## Task goal
How many lines in these records hold the string "More"? State only that number.
★ ★ ★ ★ ★
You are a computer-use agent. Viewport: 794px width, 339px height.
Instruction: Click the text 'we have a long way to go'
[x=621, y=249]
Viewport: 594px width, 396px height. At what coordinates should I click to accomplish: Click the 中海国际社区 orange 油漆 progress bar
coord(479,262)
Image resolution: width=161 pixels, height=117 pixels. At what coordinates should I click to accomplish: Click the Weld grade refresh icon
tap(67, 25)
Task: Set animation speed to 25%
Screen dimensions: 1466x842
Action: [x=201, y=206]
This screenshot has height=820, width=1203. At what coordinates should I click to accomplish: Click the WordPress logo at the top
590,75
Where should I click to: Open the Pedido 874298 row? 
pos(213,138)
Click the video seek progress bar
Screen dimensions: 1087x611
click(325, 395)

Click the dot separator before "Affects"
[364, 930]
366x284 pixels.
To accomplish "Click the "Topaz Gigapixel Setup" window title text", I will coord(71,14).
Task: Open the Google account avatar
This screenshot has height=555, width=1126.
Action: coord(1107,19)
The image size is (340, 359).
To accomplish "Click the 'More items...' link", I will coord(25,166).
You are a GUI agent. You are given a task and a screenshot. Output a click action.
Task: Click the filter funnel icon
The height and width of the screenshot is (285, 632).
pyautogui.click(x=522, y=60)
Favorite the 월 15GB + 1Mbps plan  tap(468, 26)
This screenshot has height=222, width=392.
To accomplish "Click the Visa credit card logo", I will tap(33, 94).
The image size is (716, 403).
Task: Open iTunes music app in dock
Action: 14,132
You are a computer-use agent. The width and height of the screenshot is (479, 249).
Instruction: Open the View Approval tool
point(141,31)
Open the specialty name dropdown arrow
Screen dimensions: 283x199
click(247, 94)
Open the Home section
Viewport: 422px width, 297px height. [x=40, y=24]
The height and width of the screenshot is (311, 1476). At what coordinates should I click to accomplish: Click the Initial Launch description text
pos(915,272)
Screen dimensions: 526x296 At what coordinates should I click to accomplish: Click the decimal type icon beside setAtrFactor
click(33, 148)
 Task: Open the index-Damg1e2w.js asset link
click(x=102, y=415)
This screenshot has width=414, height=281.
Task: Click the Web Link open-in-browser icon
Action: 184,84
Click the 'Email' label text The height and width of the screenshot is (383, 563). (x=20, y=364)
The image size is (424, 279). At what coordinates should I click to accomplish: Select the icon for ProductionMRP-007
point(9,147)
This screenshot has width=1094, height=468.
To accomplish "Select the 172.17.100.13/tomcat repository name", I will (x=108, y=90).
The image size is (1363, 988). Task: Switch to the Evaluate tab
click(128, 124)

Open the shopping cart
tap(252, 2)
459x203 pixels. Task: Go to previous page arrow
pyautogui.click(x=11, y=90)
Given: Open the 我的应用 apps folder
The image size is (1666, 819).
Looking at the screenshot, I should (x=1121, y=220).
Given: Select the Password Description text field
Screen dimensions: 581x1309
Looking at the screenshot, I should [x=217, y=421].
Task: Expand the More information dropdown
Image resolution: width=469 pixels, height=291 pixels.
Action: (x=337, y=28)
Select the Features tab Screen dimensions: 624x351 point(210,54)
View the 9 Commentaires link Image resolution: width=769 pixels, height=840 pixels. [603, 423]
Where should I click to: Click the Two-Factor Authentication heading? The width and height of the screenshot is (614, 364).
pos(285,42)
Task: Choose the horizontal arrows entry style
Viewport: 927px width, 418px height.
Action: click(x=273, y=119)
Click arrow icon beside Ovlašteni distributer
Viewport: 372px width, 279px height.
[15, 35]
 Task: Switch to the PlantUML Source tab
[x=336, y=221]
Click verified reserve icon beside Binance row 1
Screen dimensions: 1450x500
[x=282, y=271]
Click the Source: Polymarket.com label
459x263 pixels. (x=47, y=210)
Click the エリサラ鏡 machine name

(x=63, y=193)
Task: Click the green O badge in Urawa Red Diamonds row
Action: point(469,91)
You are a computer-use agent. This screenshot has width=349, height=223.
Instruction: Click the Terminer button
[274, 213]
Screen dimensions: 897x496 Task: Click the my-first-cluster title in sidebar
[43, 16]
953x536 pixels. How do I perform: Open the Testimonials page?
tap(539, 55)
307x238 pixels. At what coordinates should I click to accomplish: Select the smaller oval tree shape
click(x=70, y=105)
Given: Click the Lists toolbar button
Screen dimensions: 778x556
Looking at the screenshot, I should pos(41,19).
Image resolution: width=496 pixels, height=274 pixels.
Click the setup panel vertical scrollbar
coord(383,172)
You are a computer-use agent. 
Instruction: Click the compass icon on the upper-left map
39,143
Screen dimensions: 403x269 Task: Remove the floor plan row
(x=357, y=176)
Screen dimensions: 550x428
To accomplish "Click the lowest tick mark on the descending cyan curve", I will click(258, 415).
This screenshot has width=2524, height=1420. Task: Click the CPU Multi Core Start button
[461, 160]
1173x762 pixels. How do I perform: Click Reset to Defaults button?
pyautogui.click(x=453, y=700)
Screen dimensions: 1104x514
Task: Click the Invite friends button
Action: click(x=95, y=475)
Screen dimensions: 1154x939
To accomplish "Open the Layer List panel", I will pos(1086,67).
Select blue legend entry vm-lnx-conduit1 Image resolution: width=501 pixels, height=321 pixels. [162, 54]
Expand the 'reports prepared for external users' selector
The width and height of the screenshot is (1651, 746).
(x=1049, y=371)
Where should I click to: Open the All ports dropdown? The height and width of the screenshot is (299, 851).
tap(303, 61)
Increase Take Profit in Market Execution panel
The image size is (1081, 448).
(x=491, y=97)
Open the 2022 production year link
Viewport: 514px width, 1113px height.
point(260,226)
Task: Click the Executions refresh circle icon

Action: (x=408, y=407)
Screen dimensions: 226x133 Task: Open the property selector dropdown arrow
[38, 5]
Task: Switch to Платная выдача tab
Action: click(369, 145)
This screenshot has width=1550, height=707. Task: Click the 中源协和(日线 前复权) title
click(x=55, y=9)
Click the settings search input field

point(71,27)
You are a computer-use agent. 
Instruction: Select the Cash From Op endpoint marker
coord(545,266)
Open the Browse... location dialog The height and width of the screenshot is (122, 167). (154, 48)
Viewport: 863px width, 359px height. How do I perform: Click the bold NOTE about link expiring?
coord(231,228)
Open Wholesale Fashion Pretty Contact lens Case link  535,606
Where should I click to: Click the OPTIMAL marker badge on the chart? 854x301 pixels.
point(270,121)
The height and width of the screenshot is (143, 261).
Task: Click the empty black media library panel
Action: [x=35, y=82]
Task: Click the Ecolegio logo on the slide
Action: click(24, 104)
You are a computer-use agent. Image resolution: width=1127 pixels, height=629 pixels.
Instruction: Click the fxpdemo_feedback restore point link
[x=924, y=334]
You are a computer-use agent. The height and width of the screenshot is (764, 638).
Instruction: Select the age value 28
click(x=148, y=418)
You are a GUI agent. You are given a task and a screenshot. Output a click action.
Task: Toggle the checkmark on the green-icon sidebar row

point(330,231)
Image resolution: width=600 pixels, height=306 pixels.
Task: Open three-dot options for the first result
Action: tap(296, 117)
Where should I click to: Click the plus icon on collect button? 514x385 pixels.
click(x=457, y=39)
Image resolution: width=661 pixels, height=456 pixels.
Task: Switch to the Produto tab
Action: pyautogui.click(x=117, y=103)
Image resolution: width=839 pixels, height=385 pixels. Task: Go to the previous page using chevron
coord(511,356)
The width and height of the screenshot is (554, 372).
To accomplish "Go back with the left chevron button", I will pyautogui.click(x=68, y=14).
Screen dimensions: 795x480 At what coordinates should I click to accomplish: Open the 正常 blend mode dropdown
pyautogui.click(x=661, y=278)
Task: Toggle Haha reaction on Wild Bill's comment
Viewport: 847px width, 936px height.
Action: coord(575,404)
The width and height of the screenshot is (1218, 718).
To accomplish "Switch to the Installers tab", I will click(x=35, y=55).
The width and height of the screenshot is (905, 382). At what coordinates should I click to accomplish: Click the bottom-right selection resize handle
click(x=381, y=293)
★ ★ ★ ★ ★
## Answer to this exercise
2